Uzodinma Iweala has written a novel about the perversity of war, and the fragility of humanity. It's all the more shattering viewed through the eyes of a schoolboy who is both terrified and seduced by the meaningless slaughter which first claims his father, then his own childhood … Iweala graphically details Agu's atrocities, but never fails to relay, with aching poetry, the most shocking act of all — an unwilling child plunged into the physical horrors of war. Yes, the evil here is banal. Yet it is also the corrosive agent gnawing at the divided soul of a boy, who seeks both survival and redemption, in a nation shrouded by menace, and soaked with the blood of its own people.
Agu has been forced by circumstance — and by armed guerrillas in his unnamed country — to commit unspeakable transgressions and then suffer bewildering, excruciating crises of conscience. The most important parts of his story are distilled by his dialect into simple but horrific acknowledgments … While Beasts of No Nation is indeed a wrenching book, its thoughts can be painfully self-evident. None of the book's brutality exaggerates recent African history; none of its scenes would be out of place in a melodramatic war story, either. This outstanding first novel would be even better if it did not deliver so much more shock value than genuine surprise.
When we first encounter him, Agu is cowering in the darkness, hiding with other villagers as rebels ransack their homes. His father has been butchered; his mother and sister are missing. The world as he knows it has been permanently ruptured.

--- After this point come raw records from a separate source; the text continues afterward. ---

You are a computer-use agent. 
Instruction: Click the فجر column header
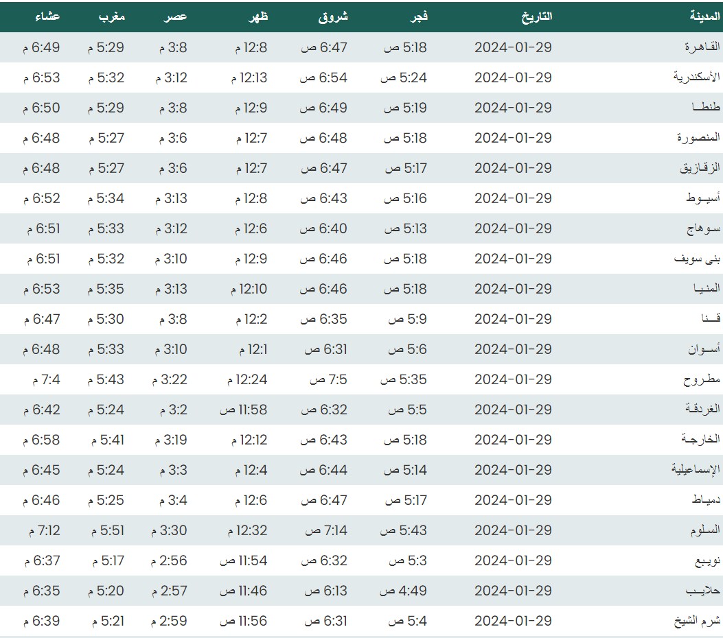(x=417, y=16)
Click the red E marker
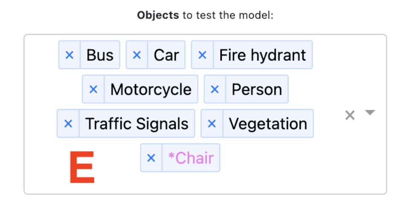This screenshot has width=402, height=208. (82, 167)
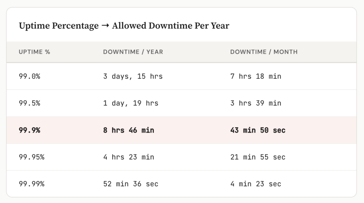This screenshot has height=203, width=364.
Task: Click the bold '43 min 50 sec' cell
Action: (x=258, y=130)
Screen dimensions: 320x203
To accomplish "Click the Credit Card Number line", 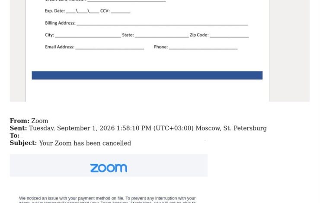I will [127, 0].
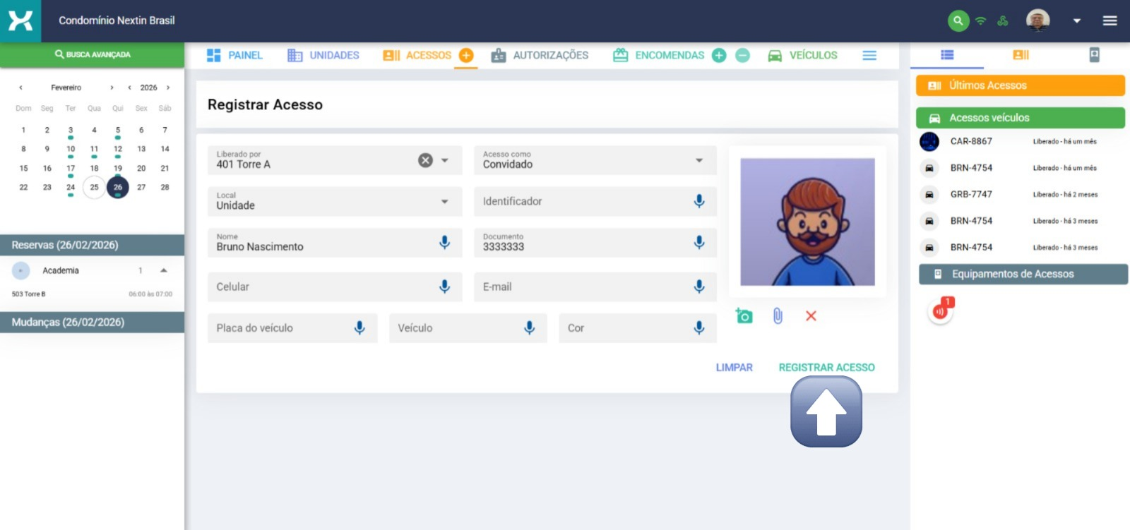The image size is (1130, 530).
Task: Collapse the Academia reservation entry
Action: tap(164, 270)
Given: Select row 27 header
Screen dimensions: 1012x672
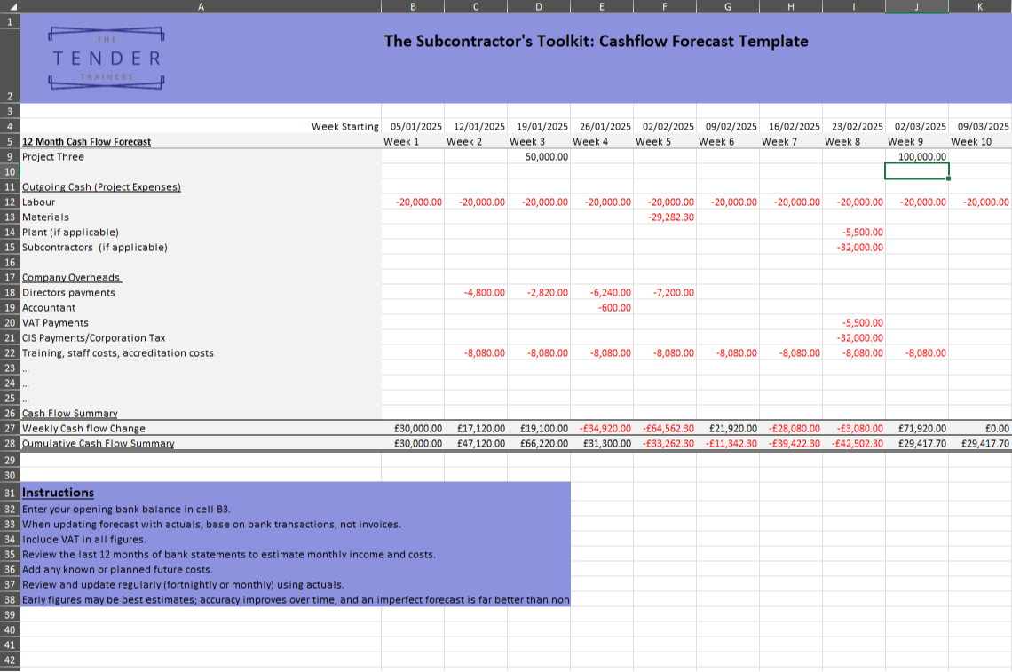Looking at the screenshot, I should (10, 428).
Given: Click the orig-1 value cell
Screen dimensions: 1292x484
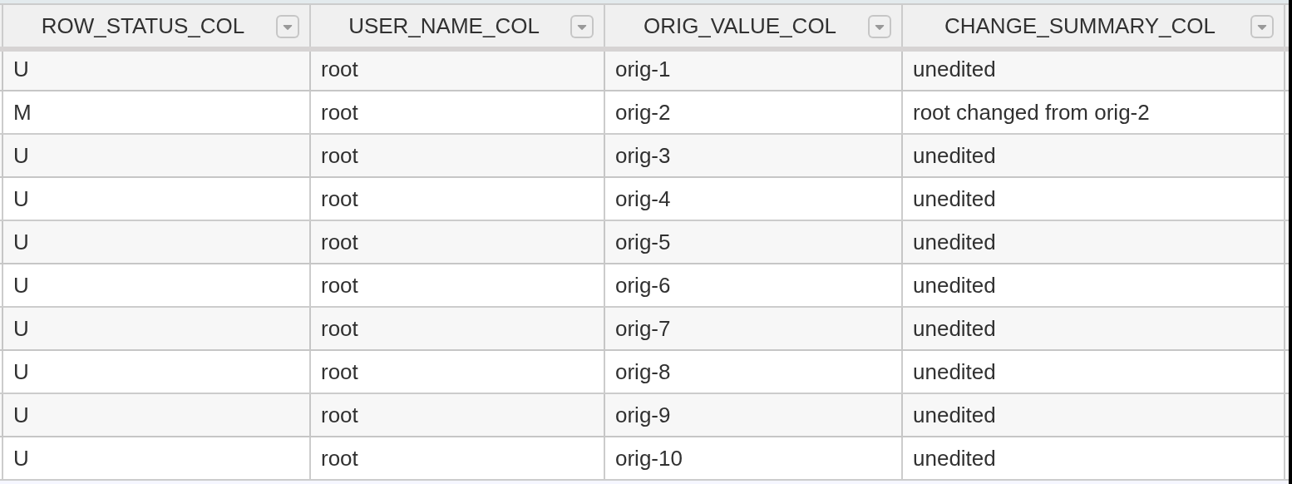Looking at the screenshot, I should point(753,69).
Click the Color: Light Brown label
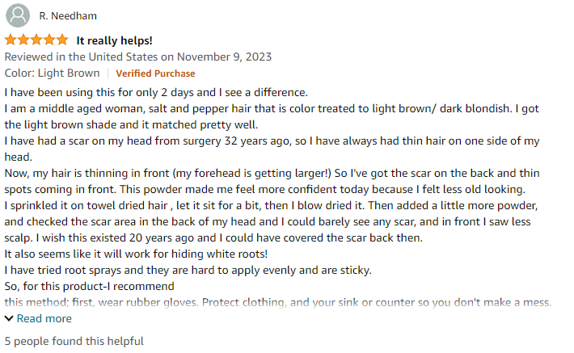 click(52, 74)
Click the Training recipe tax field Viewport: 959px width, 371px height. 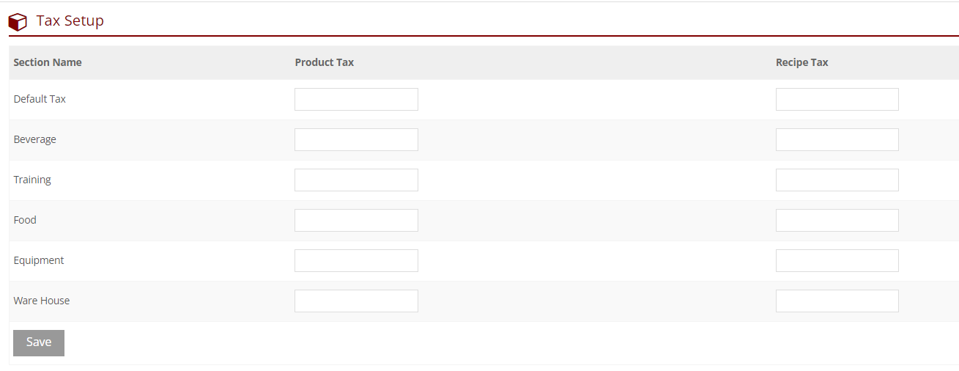pyautogui.click(x=837, y=180)
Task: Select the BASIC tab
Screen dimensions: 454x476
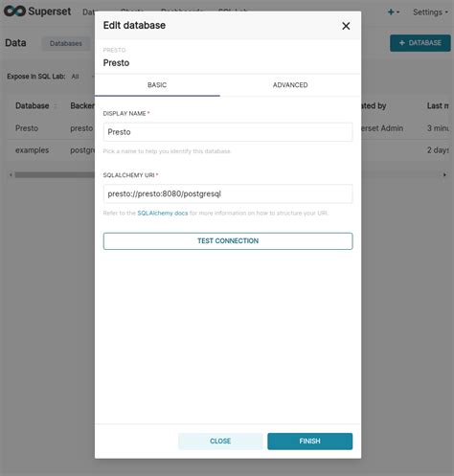Action: (157, 85)
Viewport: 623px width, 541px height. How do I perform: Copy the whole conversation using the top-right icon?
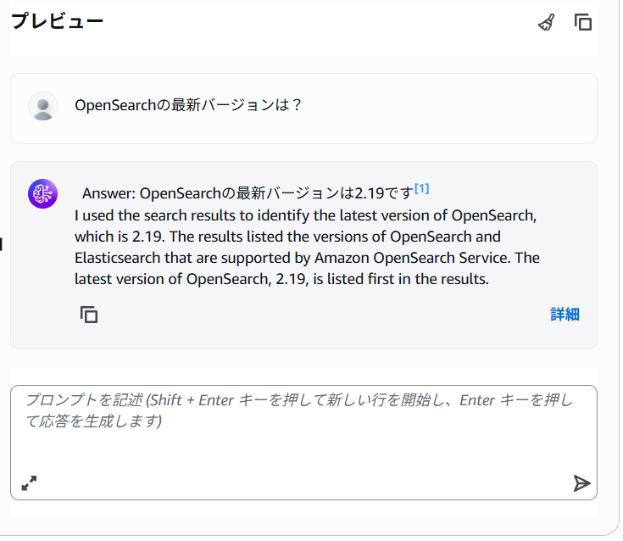click(583, 22)
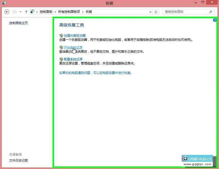Click the shield icon beside 开始系统还原

point(61,47)
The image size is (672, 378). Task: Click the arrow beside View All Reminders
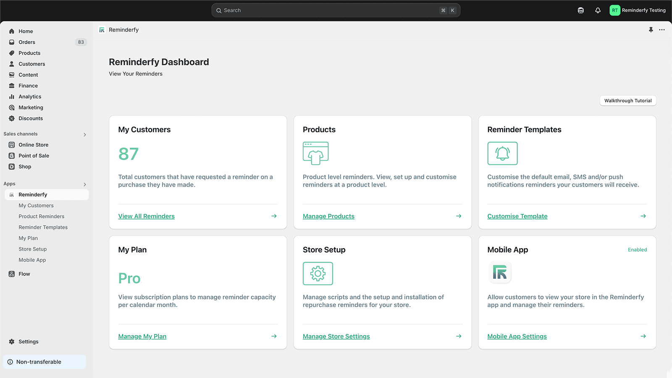click(x=274, y=216)
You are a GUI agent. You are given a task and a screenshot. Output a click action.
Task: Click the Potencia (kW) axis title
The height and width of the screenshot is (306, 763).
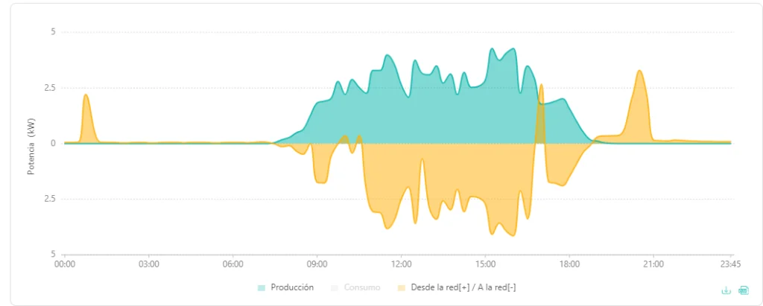pos(31,146)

He quakes in fear, a mosquito-like droning in his ears, as the soldiers decide to recruit him and spare his life … Iweala's novel lurches through the days and nights of Agu's transformation into brute and brutalized soldier, awash in blood and gore … Iweala's personification of an African child soldier is stripped-down and terrifyingly immediate.
This stark, vivid book derives much of its immediacy from Agu's fragmented consciousness. Elements of his voice — its urgent testimonial quality; a raw, naive forthrightness; and an almost ruthlessly disarming spontaneity — recall Jamaica Kincaid's narrators in novels such as Annie John. This child seems to be propelled into his narrative almost as recklessly as he's thrown into his careening acts of violence. Telling this exquisitely painful tale seems almost another form of trauma, another form of violence … One dimension missing from this spare little novel is a context for the larger narrative of the war itself. While the personal narrative is intensely revealing, after finishing the book, one wants more — more history, scope and length. Still, what it seems to lack in pages, it compensates for in depth.
This is grim reading, and it doesn't require an epic for us to understand the Beckett-like bargain of forced choice — of being asked to kill while having a gun pointed at one's head. Nor does the author bring redemptive uplift into a story where the rivers of blood prove the pointlessness of such gestures. In fact, the only redemptive thing about this story is the fact that is being told at all … The novel is an act of pure imagination.
Beasts of No Nation is that kind of book: you have to dig in, stiffen the upper lip, and brace yourself because the narrative is unrelenting … The use of present tense throughout gives the narration an immediacy that heightens the impact of the language and the urgency of the story. It took me all of about a page to get accustomed to this style, and I never sensed that the writing intruded on the story. Agu’s voice is not just distinctly African, it is the voice of a young person, and this aspect of the narrative is essential to the success of the story. Agu describes the horrors to which he is subjected in straightforward, unflinching language. His youth, the nakedness of his feelings, give his words added power and the story more credibility.